The Stanford men’s water polo team began the weekend ranked first in the nation. After dropping a 10-9 overtime decision to visiting California on Sunday in the third-place game of the Mountain Pacific Sports Federation Championship, the Cardinal finds itself out of the NCAA tournament.

Stanford (19-5) is the latest causality in what is, by necessity, an unbalanced bracket. The Cardinal has been ranked among the nation’s top four all season but since those same four are also competing in the same conference, one loses out every year as the NCAA has two at-large berths to allocate and they’ve always gone to MPSF teams. Sharing the regular-season title with California was not enough.
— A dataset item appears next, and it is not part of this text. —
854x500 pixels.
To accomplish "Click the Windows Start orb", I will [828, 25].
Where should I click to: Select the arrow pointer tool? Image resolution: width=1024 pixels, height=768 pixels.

Stanford was a combined 2-5 against USC, California and UCLA. But the Cardinal was 3-0, with a margin of victory of 34 points, over three other teams in the tournament.

Sunday’s match felt much like the competitive regular-season series, which resulted in a split. The Golden Bears prevailed 11-9 on Sept. 24 in the Mountain Pacific Invitational in Los Angeles before the Cardinal won 11-10 on Nov. 9 in the Big Splash at Avery Aquatic Center.

“It was a hard-fought game both ways,” said Stanford coach John Vargas. “It went to overtime and you have to give credit to Cal, they pulled it out. It was back and forth throughout. They made the plays and we didn’t. We worked hard all season and put it on the line and that’s all we can do.”

In a game of runs, Stanford used three unanswered scores to surge ahead, 8-7, on a Connor Stapleton goal with 2:11 remaining in regulation. With less than 50 seconds remaining, Cal gained possession and Olympian Luca Cupido, Cal’s leading scorer, connected from long range with 11 seconds left to tie the match and force overtime.

The Bears (20-3) scored a pair of goals in the first overtime period and held off Stanford’s charge over the second overtime session to earn the victory.

Stanford received two goals apiece from Ben Hallock and Blake Parrish as seven different players found the net

The Cardinal took control early, jumping in front 4-1 and closing the first period with a 5-3 advantage.

Trailing 5-3, the Golden Bears scored four unanswered goals, the last of the stretch coming from Johnny Hooper to make it 7-5 with 3:40 remaining in the third quarter.

Stanford responded with its run of three consecutive goals, moving in front 8-7 with 2:11 remaining and setting up the exciting finish.

Drew Holland, who became Stanford’s all-time saves leader earlier this season, made six saves for the Cardinal.

USC defeated UCLA in the MPSF championship game to secure the conference title and the automatic berth in the NCAA championships.